There is a high probability that you, or someone you know, is currently suﬀering from “back pain “. More than likely it is low back pain, as it aﬀects nearly two thirds of the population at some point during their lifetime. Low back pain is the ﬁfth most common symptom for which patients visit physician and is the ﬁrst for which patient visit chiropractors.
Due to this high prevalence, low back pain has an enormous associated health care cost estimated at 26.3 billion in the US in 1998 (Luo et al., 2004). The news is not all bad, as the majority of low back pain cases typically improve rapidly in the ﬁrst month (Pengal et al., 2003).
Up to one third of patients however report persistent back pain of at least moderate intensity one year following an acute episode and 1 in 5 report substantial limitations in activity. These statistics indicate that 5% of people with back pain account for 75% of health care cost. Lumbar disc herniation account for only 4% of low back pain patients but account for a high percentage of low back pain costs. A painful disc herniation results when a tear allows the migration of the nucleus pulposus (protrusion), causing nerve root compression or irritation.
Lumbar disc herniations typically occur in individuals between 30-40 years group, when the nucleus pulposus is still ﬂuid and the annulus is weakened by activity and age. Due to this relatively young demographic, poor treatment outcomes can result in decades of suﬀering for these patients. Clinical guidelines have been implemented by the medical and chiropractic community amongst others to assist practitioners in the diagnosis and treatment of low back pain.
The major problem in the diagnosis is that back pain problems are seldom simple and are often complex with associated altered biomechanical aﬀectations. Treatment can be even more problematic as there are a multitude of treatment options ranging from surgery to bed rest. Although the evidence shows that the majority of disc herniation with radiculopathy (leg pain) improve within the ﬁrst 4-weeks with noninvasive management, and that the majority of these cases will go unnoticed and will heal through natural processes, for those cases that do not heal, there is very little that modern medicine oﬀers to resolve this pathology.
Surgical discectomy should be the last option as the eﬀectiveness of this technique does not appear to be superior to the conservative management. Although noninvasive therapies such as low level laser therapy have not been shown to be eﬀective for either chronic and acute low back pain by some studies (Chou and Huﬀman, 2007), as more researchers are getting involved with laser applications, recent publications are beginning to demonstrate the eﬀectiveness of laser therapy for the treatment of these patients.
Prior to the existence of imaging studies, little was known about the healing mechanisms of disc herniation. Imaging studies have conﬁrmed what has been long suspected that disc herniation can decrease in size and even disappear spontaneously, leading to decreased pressure on the nerve root. In an adult disc, blood vessels are normally restricted to supplying only the outer layers of the annulus. Low oxygen tension at the center of the disc leads to an anaerobic metabolism, resulting in high concentration of lactic acid and a low pH. These deﬁciencies in metabolite transport, limit both the density and the metabolite activity of disc cells. Collagen turnover time in articular cartilage is approximately 100 years and is theorized to be even lower in disc.

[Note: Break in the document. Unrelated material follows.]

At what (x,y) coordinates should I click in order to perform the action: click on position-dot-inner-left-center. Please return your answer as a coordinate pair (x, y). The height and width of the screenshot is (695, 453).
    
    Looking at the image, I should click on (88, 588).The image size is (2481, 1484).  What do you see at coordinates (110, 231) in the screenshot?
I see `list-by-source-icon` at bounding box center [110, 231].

The result is that intervertebral discs have a limited ability to recover from metabolic and mechanical injuries such as herniations. There have been a number of mechanisms investigated how disc herniations heal, although it is generally accepted that the herniated fragments are reabsorbed along with the proliferation of granulation tissue with abundant vascularization surrounding the ﬁbrocartilagenous fragments. Within the granulation tissue, the prevailing cell types are macrophages and endothelial cells. These cell types have been demonstrated to be positively aﬀected by laser therapy.

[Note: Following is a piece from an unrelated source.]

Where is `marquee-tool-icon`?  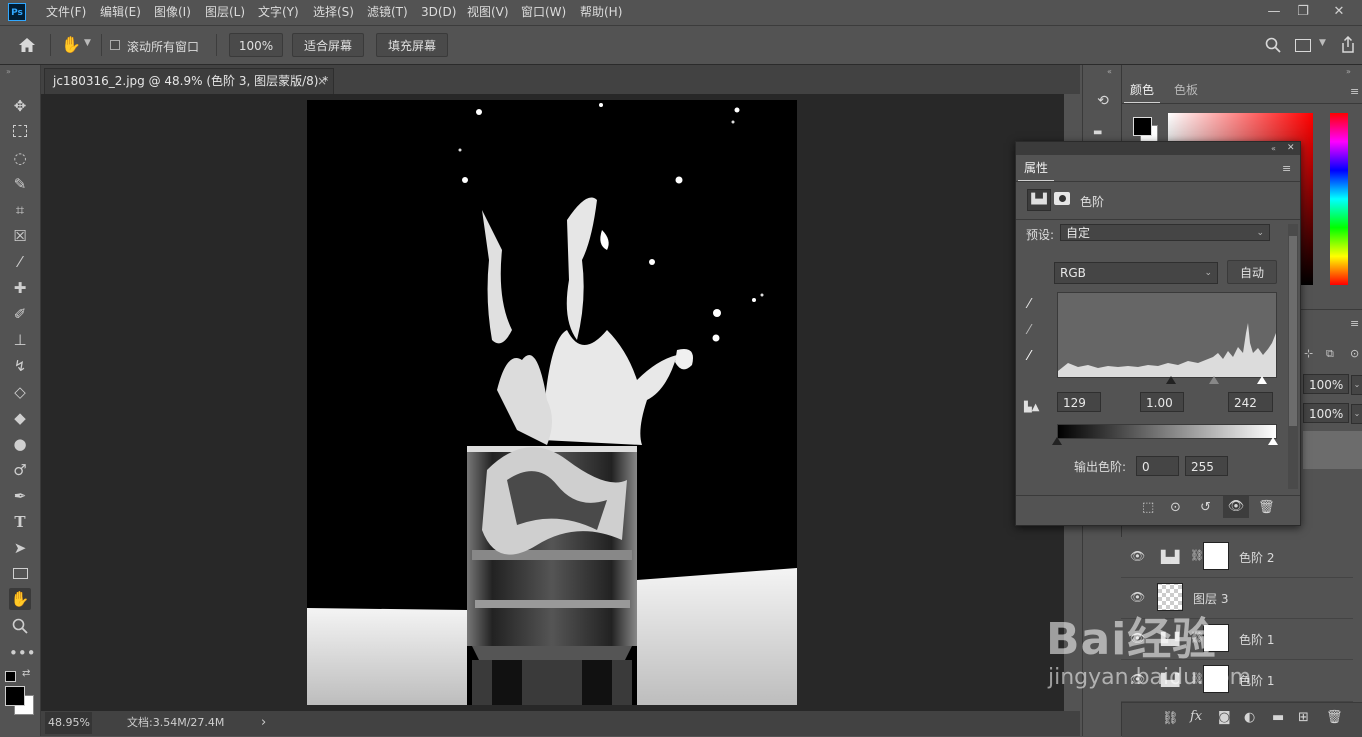
marquee-tool-icon is located at coordinates (20, 132).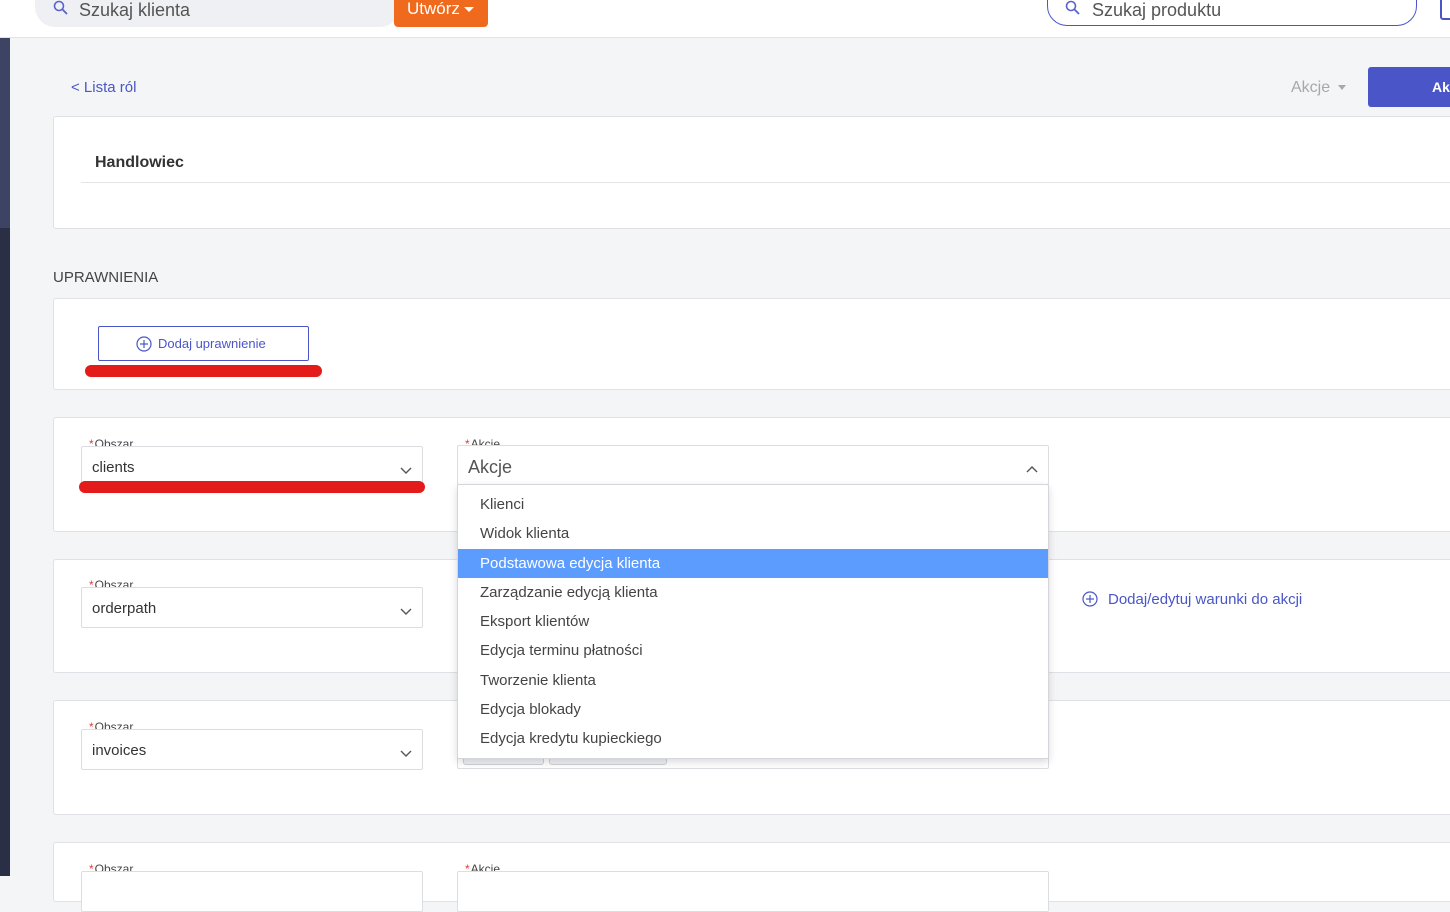  What do you see at coordinates (753, 534) in the screenshot?
I see `dropdown-option: Widok klienta` at bounding box center [753, 534].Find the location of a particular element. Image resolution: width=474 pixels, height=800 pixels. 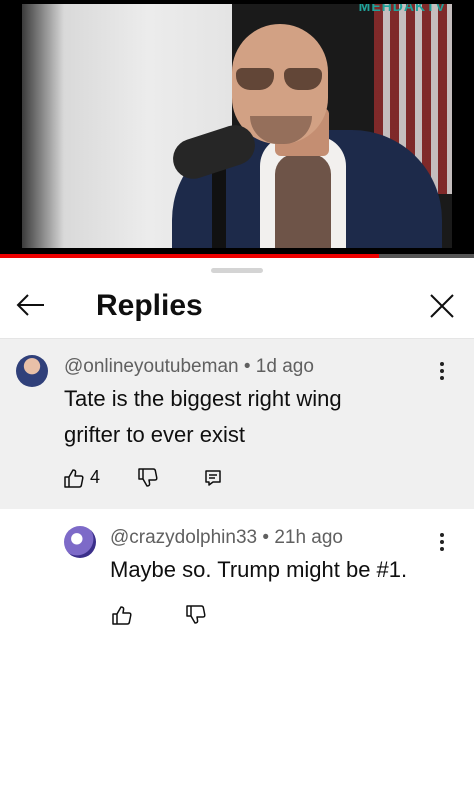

The stimulation of macrophages and ﬁbroblasts is suspected as being the primary mechanism by which laser therapy helps in the healing of disc herniations (Young et al., 1989). Inﬂammatory markers are also present at the site of disc herniations leading to higher prostaglandin E2 concentration. Two recent studies have demonstrated that laser therapy is eﬀective in reducing the prostaglandin E2 concentration (Lim et al., 2007, Bjordal et al., 2005). The reduction in inﬂammation appears to be another method by which laser therapy promotes healing in disc herniations.
With the review of the empirical evidence, although laser therapy has still not been shown conclusively as an eﬀective tool against discal pathology, new and better design studies are suggesting an increased eﬀectiveness towards this at time disabling entity. Consequently, laser therapy is increasingly considered a viable option in the relief of back pain associated with discal pathologies.